A love of history and the American West has led the new superintendent of the Bighorn Canyon National Recreation Area to a posting he calls a blessing in his career.

James Hill began his new position in July, moving west from his previous post as the superintendent of Guilford Courthouse National Military Park in North Carolina, where he served for two years. Prior to that, Hill served as the superintendent at Agate Fossil Beds National Monument in western Nebraska for 10 years.

Hill is also the superintendent lead for the Power River Group of parks, which includes Little Bighorn Battlefield National Monument, Devils Tower National Monument and the Fort Laramie Historic Site, a position also held by his predecessor, Mike Tranel, who was hired late last year as the deputy superintendent of Yellowstone National Park. Hill served two stints as acting superintendent at Fort Laramie in 2013-14 and 2019, working for Tranel the second time.

The position at Bighorn Canyon is a natural fit for Hill, he said, because of family ties to the West.

“I married a girl from Western Montana,” he said, referring to his wife, Dena Sanford. “She grew up in Bozeman. Her parents both worked for Montana State, and one is from the Hi-Line, the other one from the Hamilton area…Both of us love the Mountain West, and, of course, it’s her home, but it’s sort of my second home. I did work in the extreme northwestern corner of the Nebraska panhandle just below the Black Hills for 10 years, about 10 miles from the Wyoming state line as the crow flies.”

He said as a history major in college, he was told by a professor that he would never find a job with that degree, but once he found his way into the National Park Service, he has been able to both study history and forge a career. Both he and Dena are architectural historians.
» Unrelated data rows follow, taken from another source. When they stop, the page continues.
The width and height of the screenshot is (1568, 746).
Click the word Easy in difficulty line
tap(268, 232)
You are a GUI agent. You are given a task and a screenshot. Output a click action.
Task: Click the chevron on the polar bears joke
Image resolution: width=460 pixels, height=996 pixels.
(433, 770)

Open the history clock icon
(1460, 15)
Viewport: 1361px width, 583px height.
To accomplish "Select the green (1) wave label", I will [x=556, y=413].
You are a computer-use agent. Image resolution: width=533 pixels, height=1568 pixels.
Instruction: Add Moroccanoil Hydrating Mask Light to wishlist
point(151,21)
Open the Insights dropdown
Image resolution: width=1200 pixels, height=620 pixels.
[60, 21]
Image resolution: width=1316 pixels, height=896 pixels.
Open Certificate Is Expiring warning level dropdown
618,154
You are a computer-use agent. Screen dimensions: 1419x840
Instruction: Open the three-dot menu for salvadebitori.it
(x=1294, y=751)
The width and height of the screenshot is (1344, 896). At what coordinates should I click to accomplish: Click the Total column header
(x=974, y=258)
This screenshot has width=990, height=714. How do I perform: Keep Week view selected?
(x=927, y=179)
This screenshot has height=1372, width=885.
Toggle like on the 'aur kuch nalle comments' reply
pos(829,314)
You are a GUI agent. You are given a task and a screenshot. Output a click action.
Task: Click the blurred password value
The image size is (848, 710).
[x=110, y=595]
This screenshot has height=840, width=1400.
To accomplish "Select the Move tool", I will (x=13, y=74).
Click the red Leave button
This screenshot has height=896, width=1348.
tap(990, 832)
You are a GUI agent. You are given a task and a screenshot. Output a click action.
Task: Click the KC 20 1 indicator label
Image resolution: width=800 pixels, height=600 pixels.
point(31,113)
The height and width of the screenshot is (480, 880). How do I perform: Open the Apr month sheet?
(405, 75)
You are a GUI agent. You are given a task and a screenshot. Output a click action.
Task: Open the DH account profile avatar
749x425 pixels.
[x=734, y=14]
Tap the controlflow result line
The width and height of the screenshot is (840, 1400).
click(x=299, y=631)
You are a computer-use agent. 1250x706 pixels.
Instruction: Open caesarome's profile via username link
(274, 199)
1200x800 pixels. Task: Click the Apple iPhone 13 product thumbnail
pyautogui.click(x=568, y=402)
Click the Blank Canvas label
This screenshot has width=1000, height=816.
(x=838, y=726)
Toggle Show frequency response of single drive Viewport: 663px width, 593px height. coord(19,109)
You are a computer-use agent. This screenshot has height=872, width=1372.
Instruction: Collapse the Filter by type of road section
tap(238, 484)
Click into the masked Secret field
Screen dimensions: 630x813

“I’ve been fortunate enough to work in and around history for most of my career,” he said.

In a way, Hill has come full circle, he said. Although he grew up in Georgia and the Carolinas, his father was a professor of animal husbandry at Clemson University, and Hill grew up with tales of Montana, Wyoming and Texas.

“Somehow, I think, I drank deeply that there was a life out west, and somehow I knew that would maybe include me one day,” he said.

College took him to Clemson, the University of South Carolina Aiken and Iowa State University, and his first job with the Park Service was in Omaha, where he was hired in 1998 as an architectural historian with the Midwest Regional Office. He also worked in textile manufacturing for a while, he said. He has a master’s degree in colonial American history.

“I love the West. I love the trees and forests of my homeland, but there’s just something about breathtaking vistas and being able to see for miles, the juxtaposition between the high plains and, all of a sudden, the mountains,” he said. “We certainly see that here in the recreation area when we look to the Big Horns or the Pryors and even northwest to the Beartooths.”

Hill said he came to know the west as a child when his father would attend meetings of the American
Society of Animal Scientists and the family would vacation before or after the meetings, which took him to places like the Grand Canyon, Yellowstone, Grand Teton and Rocky Mountain National Park.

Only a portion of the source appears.